Since its introduction in 2006, CUDA has been downloaded 40 million times, boasting a user base of 4 million developers worldwide. This wide adoption provides new applications developed using the CUDA platform with a substantial developer community. As CUDA is a proprietary platform with a vast developer base, NVIDIA holds a significant advantage in the data center hardware and software market. Consequently, smaller vendors often find themselves at a disadvantage as they must rely on the OpenCL platform, which does not deliver performance on-par with CUDA.
OpenCL (Open Computing Language)
OpenCL (Open Computing Language) is an open-source platform designed for parallel computing. It supports a wide range of computing hardware, including CPUs, GPUs, FPGAs, and other types of processors. This broad compatibility enables developers to harness the power of these diverse hardware components, accelerating computing tasks. A particularly notable feature of OpenCL is its portability across different hardware types.

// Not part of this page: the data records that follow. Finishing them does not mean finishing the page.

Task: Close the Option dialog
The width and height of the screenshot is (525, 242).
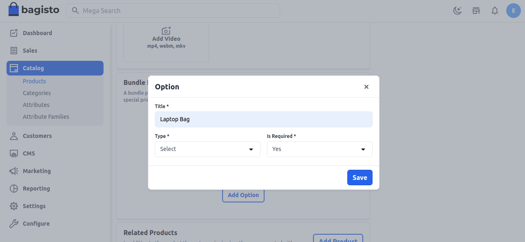Action: [x=366, y=87]
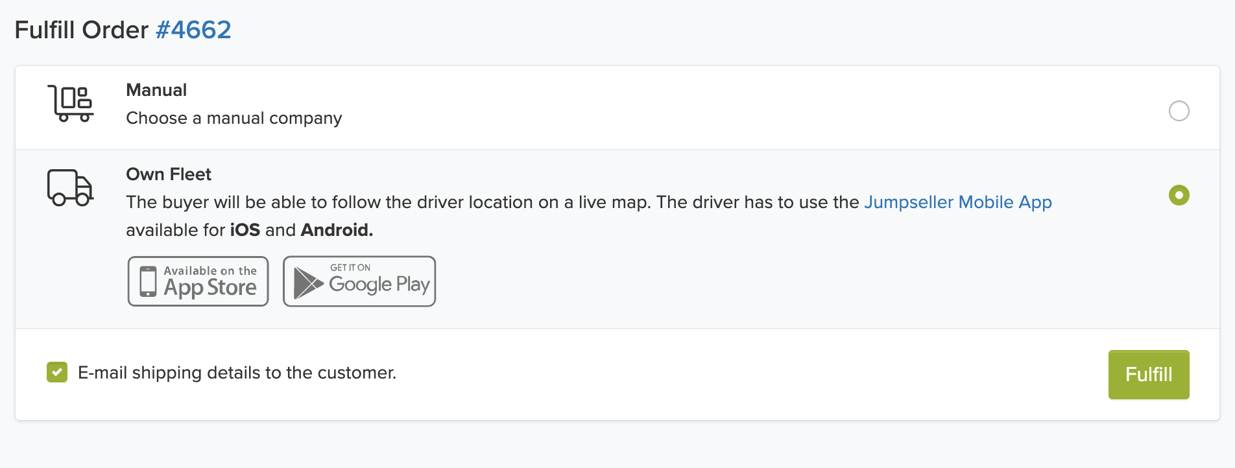This screenshot has width=1235, height=468.
Task: Open order #4662 link in heading
Action: 193,30
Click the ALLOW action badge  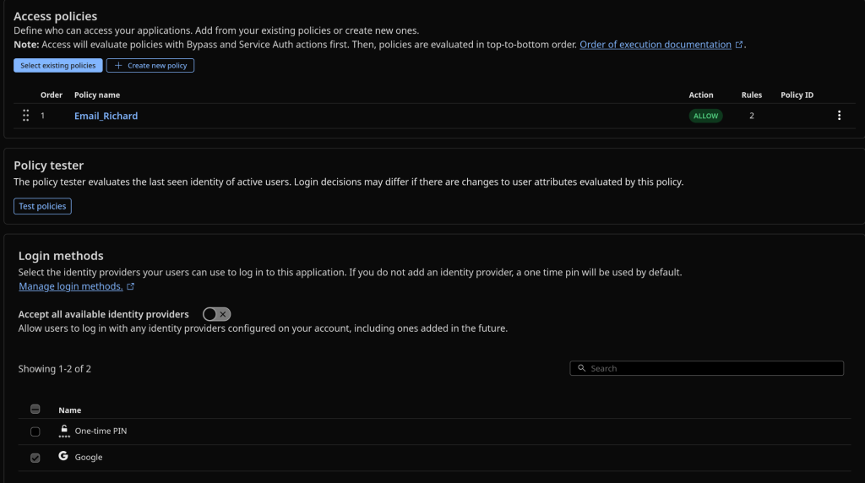click(x=705, y=116)
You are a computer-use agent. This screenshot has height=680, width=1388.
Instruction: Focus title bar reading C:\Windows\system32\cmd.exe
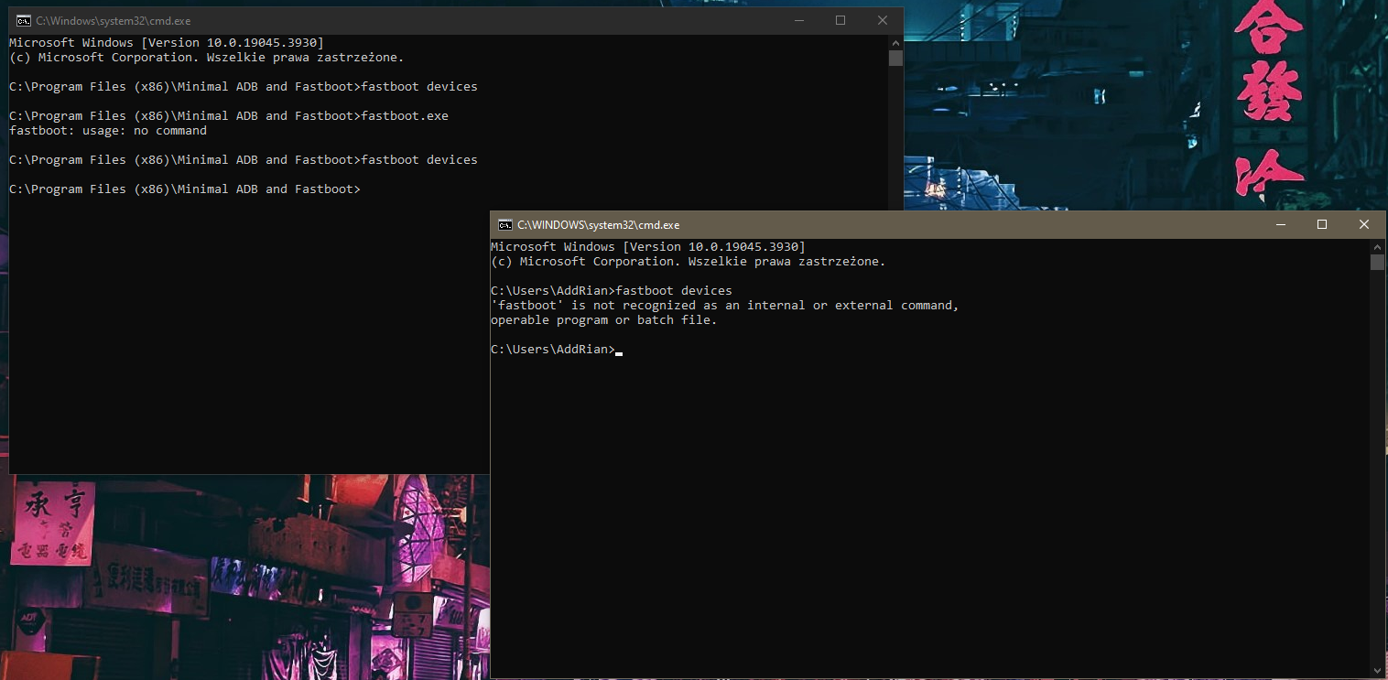tap(366, 21)
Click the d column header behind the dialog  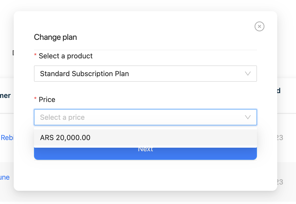pyautogui.click(x=279, y=91)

Networking plays a crucial role in accelerated computing as it facilitates communication among tens of thousands of processing units, such as GPUs, as well as memory and storage devices. Various networking technologies are utilized to enable communication between these computing devices and the rest of the system, and to share data among multiple devices within a network. These include:
- PCI Express (PCIe): this high-speed serial computer expansion bus standard provides a direct connection between the computing devices and the CPU/memory. In accelerated computing, PCIe is commonly used to connect GPUs or other accelerators to the main system
- NVLink: NVIDIA’s proprietary high-bandwidth, energy-efficient interconnect technology provides significantly higher bandwidth than PCIe. It is designed to facilitate more efficient data sharing between GPUs, and also between GPUs and CPUs
- Infinity Fabric: AMD’s proprietary interconnect technology is used to connect various components within their chips, including CPUs, GPUs, and memory
- Compute Express Link (CXL): an open interconnect standard, CXL helps in reducing latency and increasing bandwidth between CPUs and accelerators. It consolidates multiple interfaces into one PCIe connection to the host processor
- InfiniBand: a high-speed, low-latency interconnect technology that is often used in high-performance computing (HPC) setups. It enables high-speed interconnection between clusters of servers and storage devices
- Ethernet: this widespread, cost-effective, and flexible networking technology is used to transfer large amounts of data between servers in a data center, which is crucial for many accelerated computing tasks. However, it does not provide the same level of performance as NVLink or InfiniBand
GPUs connected to a CPU using NVLink and PCIe
The following is a diagram illustrating the architecture of GPUs interfaced with a CPU using NVLink and PCIe connectivity methods.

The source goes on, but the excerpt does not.